Alex Werth: Community

Posted on by Alex Craghead
Filed under: Reimagining the Urban

As part of the ongoing campus initiative Global Urban Humanities: Engaging the Humanities and Environmental Design, the Arts Research Center co-sponsored the Reimagining the Urban: Bay Area Connections Across the Arts and Public Space on September 30, 2013. Participants have been asked to submit a blog post "on a keyword you see debated in the Bay Area arts, policy, and planning landscape." This posting is by Alex Werth, graduate student at UC Berkeley.
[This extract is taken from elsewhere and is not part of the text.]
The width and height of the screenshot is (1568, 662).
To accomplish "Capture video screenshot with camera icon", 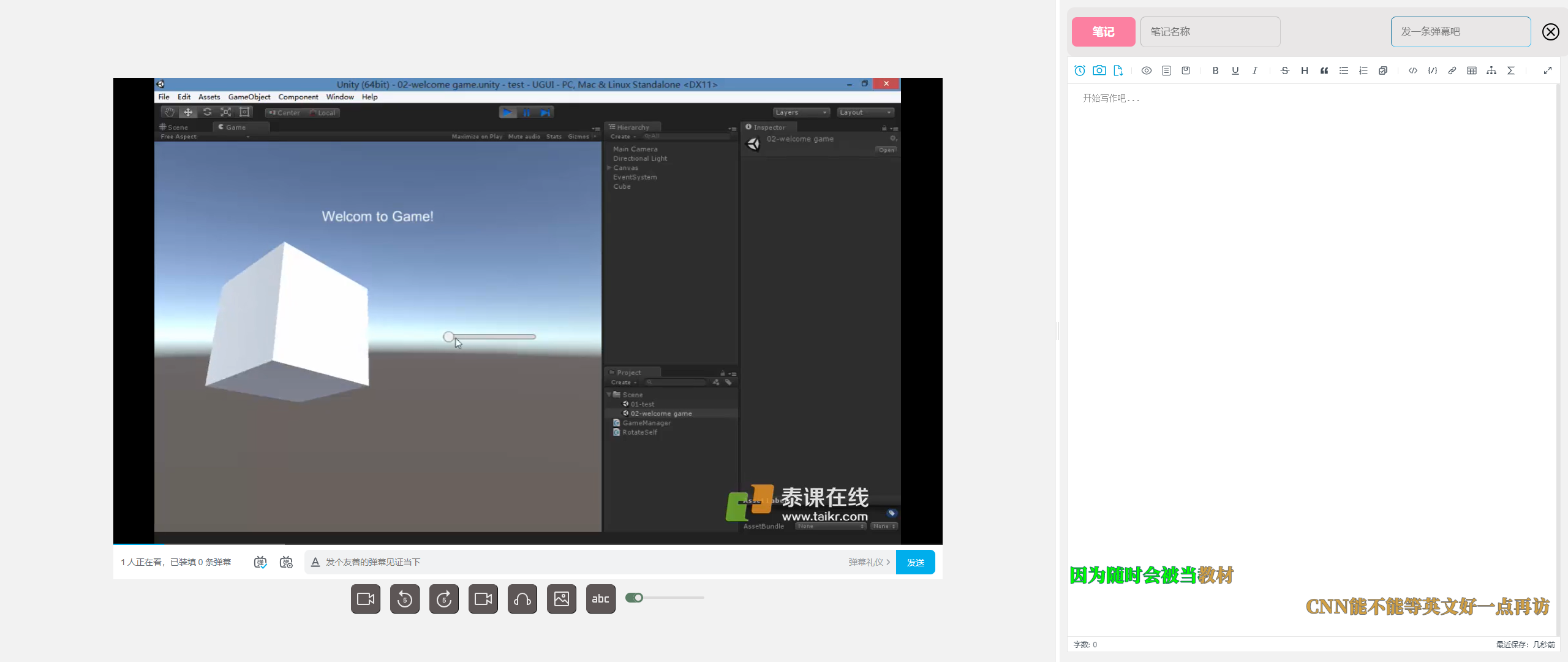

This post originally appeared on the Arts Research Center blog, Muses.

One of the themes that we’re exploring in our seminar—entitled “The City, Arts, and Public Spaces,” and planned in conjunction with Reimagining the Urban—is that of publics and publicness.  (See Shannon Jackson’s post for an overview of these many-sided concepts.)  As a budding geographer, and a scholar of urban public space, I began the semester with the view that public space is public in the sense that it is, in theory, open to universal use, and that, to that effect, it is also a space in the sense that it is inhabitable.  Of course, in practice, public space (so conceived) is always subject to prohibitions and exclusions that place inegalitarian limits on urban citizenship, limits that may be challenged, and perhaps changed, through appropriations of precisely those spaces—“public spaces,” like parks, streets, and civic centers—that name an ideal of publicness.  I’ve been tested in this view, however, by the idea that we can point to neither predetermined publics nor public spaces, but rather to discourses through which publics may come into being.  This latter idea can be understood simply (and perhaps simplistically) as the distinction between pre-formed and per-formed, or a priori and emergent, collectives.

With this tension in mind, at Reimagining the Urban, I was struck by the similar many-sidedness of the concept of community.  We heard about LIED to (“low-income, ethnically diverse”) communities, neighborhood communities, the Bay Area community (responsible for making collective decisions about the body of water at its heart), the arts community, and even the development community.  Note that all of these collectives are pre-formed, or a priori.  They exist somewhere.  We can point to them, talk to them, represent them, and, at best, empower them (assuming we, ourselves, are members of, or have inroads into, them).  I was struck by the sense that—for many of the participants, some of whom were “community organizers” or “community liaisons” by trade—the idea of community was something of a necessary concept, like a public might be for a “public official.”  I found this surprising because I think of the artist as affecting our shared cultural lives through the production and circulation of texts, and thus likely to acknowledge that his or her work convenes an audience, and so helps to produce, rather than merely speak to, a community.

Perhaps this performative notion of community too nears that of a public.  If that’s so, then we should ask: What’s the relation between communities and publics?  But rather than detour into that question, however useful it may be, I’d like to finish this post by proposing a concept of community as a group that shares cultural and linguistic norms, values, and practices.

So defined, a community can, on the one hand, form through cohabitation, in which common cultures evolve through shared historical and geographical experiences.  In this sense, communities can come to us a priori.  On the other hand, however, norms, values, and practices can emerge out of contingent, even ephemeral, circumstances, and perhaps especially through an art practice that is extroverted.  We can see this notion of community, in its dual aspects and temporalities, in Rebecca Novick’s post on site-specific art.  In her final paragraph, she notes that, by attending a healing ritual at the Fruitvale BART station, she entered a “community” that she “[doesn’t] belong to.”  Yet, at the same time, she explains that, “for everyone there,” the performance turned the site into “a place for community sharing, somewhere where perhaps healing can begin.”  So, then, is or isn’t Rebecca a member of the community that grieves for Oscar Grant?  In the spirit of the dialogue that emerged at Reimagining the Urban, I’d like to suggest that the answer is both–and.